Children practice calligraphy in Qingdao, east China's Shandong Province, in September 2017 (XINHUA)
Dressed in a blue Han Dynasty (202 B.C.-A.D. 263)-style uniform and black hat, 6-year-old Xu Ruibin chants ancient Chinese masterpieces with his classmates at the Jinglu Academy in Beijing, a classical training institute.
In recent years, old-style private institutes have emerged in many cities across China, steadily gaining in popularity. Instead of sending children to attend after-school English or dance classes, many parents are choosing to instill the traditions of Chinese culture in their children through the study of ancient literature.

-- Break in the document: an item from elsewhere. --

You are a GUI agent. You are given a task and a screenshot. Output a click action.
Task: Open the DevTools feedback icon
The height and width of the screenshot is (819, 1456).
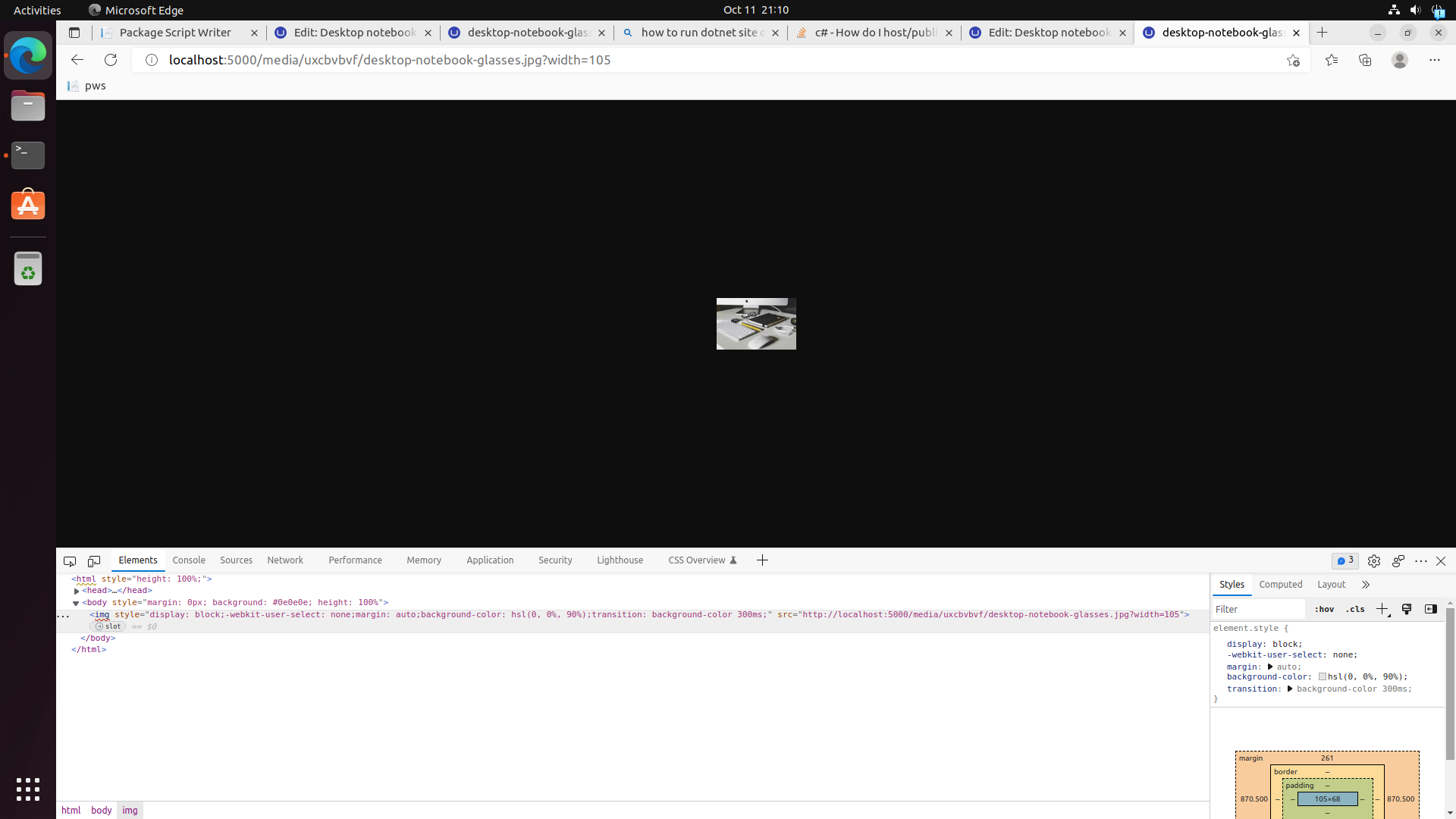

Along with the youth, adults are also rekindling their awareness of classical culture, with poetry, ancient clothing, calligraphy and tai chi all back in vogue.
"First, obey and care for your parents, and then practice true brotherhood.
"Learn to be careful and honest, and cherish all living beings.
"Draw near to good-hearted people, and study whenever you can." Xu can confidently quote these words from the Dizigui, or Standards for Being a Good Pupil and Child, written in the 17th century about Confucius' teachings. In the eyes of others, Xu is a polite and principled child who respects his elders, which is immensely gratifying to his parents and vindicates their choice of sending him to study classics.
"Compared with other training, traditional Chinese studies are a kind of enlightenment. Children follow the ancient principles of politeness and respect while studying traditional culture," Wang Qing, Xu's mother, told Beijing Review. "At an early age, learning traditional culture is important as the philosophy will be deeply rooted in children's hearts," she added.
With students aged mostly from 4 to 10, these old-style private institutes aim to expand children's exposure to traditional Chinese culture through introductions to Confucianism, Chinese calligraphy and traditional values. Learning Chinese classics is believed to be good for children's moral development and the cultivation of their character. Wisdom delivered through the classics can also help children deal with the challenges of life.
Xu's teacher Liu Junqi said that they are not conventional revivalists, but are constantly exploring the essence of classical culture and bringing forth new ideas from tradition.
"We not only allow children to achieve fruitful results in reading and writing, but also try to cultivate traditional virtues such as filial piety, fraternity, independence and tenacity," he said.
Xu and his classmates have mastered several ancient texts, including the Sanzijing, or the Three-Character Classic, a 13th-century text for children on Confucian philosophy, and the Qianziwen, or the Thousand-Character Classic, a text that has been used as a primer for teaching Chinese characters to children since the sixth century. They also study poetry, other classical texts and calligraphy.
"Learning traditional culture and ethics is not in conflict with the modern education system; rather, it supplements modern education," said Peng Jinshan, a professor at the Literature Institute of Northwest Normal University.
A couple wear hanfu for their wedding in Xingtai City, north China's Hebei Province, in February (XINHUA)
Popular among the public
Wu Yishu, a 17-year-old senior high school student from Shanghai, has become a pinup for many Chinese adults and children.
Wu emerged as the champion of the popular poetry recitation show Chinese Poetry Congress produced by China Central Television which was a big hit among domestic viewers. Her infectious charm has gone a long way to reigniting the public's appreciation for classical Chinese poetry.
"I admire her not only because she has memorized a large number of poems, but also because she has the ability to use them," said Jin Jing, a 30-year-old lawyer working in Beijing. "The show has enhanced my appreciation for the beauty of classical poetry and traditional culture."
Jin said that the stress of modern life can be offset by ancient poems, which can have a relaxing effect.
Apart from the revitalization of poems, wearing hanfu, the traditional dress of the ethnic Han people, has become popular, in some cases even being preferred by brides and grooms at wedding ceremonies.
Kang Wei, a student at the Southwest Petroleum University, wears hanfu for more than 300 days a year. "Costume is one of the bearers of our culture. Traditional culture will never be out of fashion," said Kang.
Kang also enjoys composing ancient poetry and playing the guzheng, also known as the Chinese zither, and weiqi, an abstract strategy board game invented in ancient China and known in English as Go, as well as practicing the tea ceremony.
"I am advocating a traditional lifestyle to make other people realize that wearing hanfu is helpful in finding a visible cultural symbol to show the country's uniqueness," he said.
In recent years, China has put an emphasis on promoting traditional culture.
In the fall semester of 2017, millions of Chinese primary or junior high school students received the latest versions of the Chinese-language textbooks. The textbooks attach more importance to traditional Chinese culture. The textbooks for three-year junior high schools have a large number of ancient articles and poems—132 in total—making up 51.7 percent of all the texts. Primary school books contain 129 ancient works, 30 percent of the total.
"China's impressive economic development has significantly raised the living standards of the Chinese people, but it has also given rise to imbalance. In such times, the revival of traditional culture will imbue society with the much-needed spirit of integrity, kindness and fair play," said Ye Zicheng, a professor with the School of International Studies of Peking University.